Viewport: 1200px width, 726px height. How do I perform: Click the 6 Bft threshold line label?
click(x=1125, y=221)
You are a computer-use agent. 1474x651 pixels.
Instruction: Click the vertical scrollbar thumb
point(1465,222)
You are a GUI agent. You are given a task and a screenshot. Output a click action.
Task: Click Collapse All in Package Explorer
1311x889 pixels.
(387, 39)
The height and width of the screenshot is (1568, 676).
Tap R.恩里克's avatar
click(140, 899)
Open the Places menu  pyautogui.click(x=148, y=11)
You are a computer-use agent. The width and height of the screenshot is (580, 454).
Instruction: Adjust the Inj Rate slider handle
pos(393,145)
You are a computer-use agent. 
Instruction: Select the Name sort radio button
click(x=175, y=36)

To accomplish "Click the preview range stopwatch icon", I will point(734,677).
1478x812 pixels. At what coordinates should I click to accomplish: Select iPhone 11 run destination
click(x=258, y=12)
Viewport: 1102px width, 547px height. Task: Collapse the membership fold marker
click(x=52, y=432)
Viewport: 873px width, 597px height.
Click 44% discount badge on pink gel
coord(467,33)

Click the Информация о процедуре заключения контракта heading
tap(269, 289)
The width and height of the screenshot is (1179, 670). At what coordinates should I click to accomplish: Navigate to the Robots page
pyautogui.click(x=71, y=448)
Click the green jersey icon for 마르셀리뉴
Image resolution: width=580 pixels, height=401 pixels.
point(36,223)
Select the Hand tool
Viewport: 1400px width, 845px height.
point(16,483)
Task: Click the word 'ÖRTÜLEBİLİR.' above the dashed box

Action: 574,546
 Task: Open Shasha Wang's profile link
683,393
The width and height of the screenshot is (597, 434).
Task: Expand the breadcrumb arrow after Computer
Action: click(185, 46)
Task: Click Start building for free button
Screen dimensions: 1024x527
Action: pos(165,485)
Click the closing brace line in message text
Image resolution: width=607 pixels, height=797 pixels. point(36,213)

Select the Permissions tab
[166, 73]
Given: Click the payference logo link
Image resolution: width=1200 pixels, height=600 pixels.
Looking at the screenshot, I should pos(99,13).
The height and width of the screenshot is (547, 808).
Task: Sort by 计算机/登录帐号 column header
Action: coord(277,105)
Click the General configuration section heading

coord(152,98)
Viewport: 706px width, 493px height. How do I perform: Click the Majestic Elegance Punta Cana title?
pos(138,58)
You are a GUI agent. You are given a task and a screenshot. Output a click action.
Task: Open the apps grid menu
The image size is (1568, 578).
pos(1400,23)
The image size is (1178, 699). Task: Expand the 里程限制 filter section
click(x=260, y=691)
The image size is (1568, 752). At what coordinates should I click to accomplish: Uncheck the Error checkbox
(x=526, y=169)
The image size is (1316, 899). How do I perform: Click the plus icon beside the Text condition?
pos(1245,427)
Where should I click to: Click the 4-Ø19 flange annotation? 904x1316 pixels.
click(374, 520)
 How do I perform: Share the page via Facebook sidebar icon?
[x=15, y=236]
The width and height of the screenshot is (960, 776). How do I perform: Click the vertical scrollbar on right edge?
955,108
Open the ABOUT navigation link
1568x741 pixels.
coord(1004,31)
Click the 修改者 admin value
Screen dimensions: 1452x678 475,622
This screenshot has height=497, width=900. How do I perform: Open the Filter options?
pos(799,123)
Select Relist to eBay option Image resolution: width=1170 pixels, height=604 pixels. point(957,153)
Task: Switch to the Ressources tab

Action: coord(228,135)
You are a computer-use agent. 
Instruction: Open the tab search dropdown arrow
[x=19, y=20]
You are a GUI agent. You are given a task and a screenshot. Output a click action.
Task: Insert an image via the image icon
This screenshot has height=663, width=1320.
---------------
### WHAT IS REQUIRED
A faithful transcription of all the material is what this exercise calls for.

### RESULT
Viewport: 1200px width, 726px height. How do I perform: Click the 6 Bft threshold line label?
click(x=1125, y=221)
You are a computer-use agent. 1474x651 pixels.
Instruction: Click the vertical scrollbar thumb
point(1465,222)
You are a GUI agent. You are given a task and a screenshot. Output a click action.
Task: Click Collapse All in Package Explorer
1311x889 pixels.
(387, 39)
The height and width of the screenshot is (1568, 676).
Tap R.恩里克's avatar
click(140, 899)
Open the Places menu  pyautogui.click(x=148, y=11)
You are a computer-use agent. The width and height of the screenshot is (580, 454).
Instruction: Adjust the Inj Rate slider handle
pos(393,145)
You are a computer-use agent. 
Instruction: Select the Name sort radio button
click(x=175, y=36)

To accomplish "Click the preview range stopwatch icon", I will point(734,677).
1478x812 pixels. At what coordinates should I click to accomplish: Select iPhone 11 run destination
click(x=258, y=12)
Viewport: 1102px width, 547px height. Task: Collapse the membership fold marker
click(x=52, y=432)
Viewport: 873px width, 597px height.
Click 44% discount badge on pink gel
coord(467,33)

Click the Информация о процедуре заключения контракта heading
tap(269, 289)
The width and height of the screenshot is (1179, 670). At what coordinates should I click to accomplish: Navigate to the Robots page
pyautogui.click(x=71, y=448)
Click the green jersey icon for 마르셀리뉴
Image resolution: width=580 pixels, height=401 pixels.
point(36,223)
Select the Hand tool
Viewport: 1400px width, 845px height.
point(16,483)
Task: Click the word 'ÖRTÜLEBİLİR.' above the dashed box

Action: 574,546
 Task: Open Shasha Wang's profile link
683,393
The width and height of the screenshot is (597, 434).
Task: Expand the breadcrumb arrow after Computer
Action: click(185, 46)
Task: Click Start building for free button
Screen dimensions: 1024x527
Action: pos(165,485)
Click the closing brace line in message text
Image resolution: width=607 pixels, height=797 pixels. point(36,213)

Select the Permissions tab
[166, 73]
Given: Click the payference logo link
Image resolution: width=1200 pixels, height=600 pixels.
Looking at the screenshot, I should pos(99,13).
The height and width of the screenshot is (547, 808).
Task: Sort by 计算机/登录帐号 column header
Action: coord(277,105)
Click the General configuration section heading

coord(152,98)
Viewport: 706px width, 493px height. How do I perform: Click the Majestic Elegance Punta Cana title?
pos(138,58)
You are a GUI agent. You are given a task and a screenshot. Output a click action.
Task: Open the apps grid menu
The image size is (1568, 578).
pos(1400,23)
The image size is (1178, 699). Task: Expand the 里程限制 filter section
click(x=260, y=691)
The image size is (1568, 752). At what coordinates should I click to accomplish: Uncheck the Error checkbox
(x=526, y=169)
The image size is (1316, 899). How do I perform: Click the plus icon beside the Text condition?
pos(1245,427)
Where should I click to: Click the 4-Ø19 flange annotation? 904x1316 pixels.
click(374, 520)
 How do I perform: Share the page via Facebook sidebar icon?
[x=15, y=236]
The width and height of the screenshot is (960, 776). How do I perform: Click the vertical scrollbar on right edge?
955,108
Open the ABOUT navigation link
1568x741 pixels.
coord(1004,31)
Click the 修改者 admin value
Screen dimensions: 1452x678 475,622
This screenshot has height=497, width=900. How do I perform: Open the Filter options?
pos(799,123)
Select Relist to eBay option Image resolution: width=1170 pixels, height=604 pixels. point(957,153)
Task: Switch to the Ressources tab

Action: coord(228,135)
You are a computer-use agent. 
Instruction: Open the tab search dropdown arrow
[x=19, y=20]
You are a GUI agent. You are given a task and a screenshot. Output a click action.
Task: Insert an image via the image icon
This screenshot has height=663, width=1320.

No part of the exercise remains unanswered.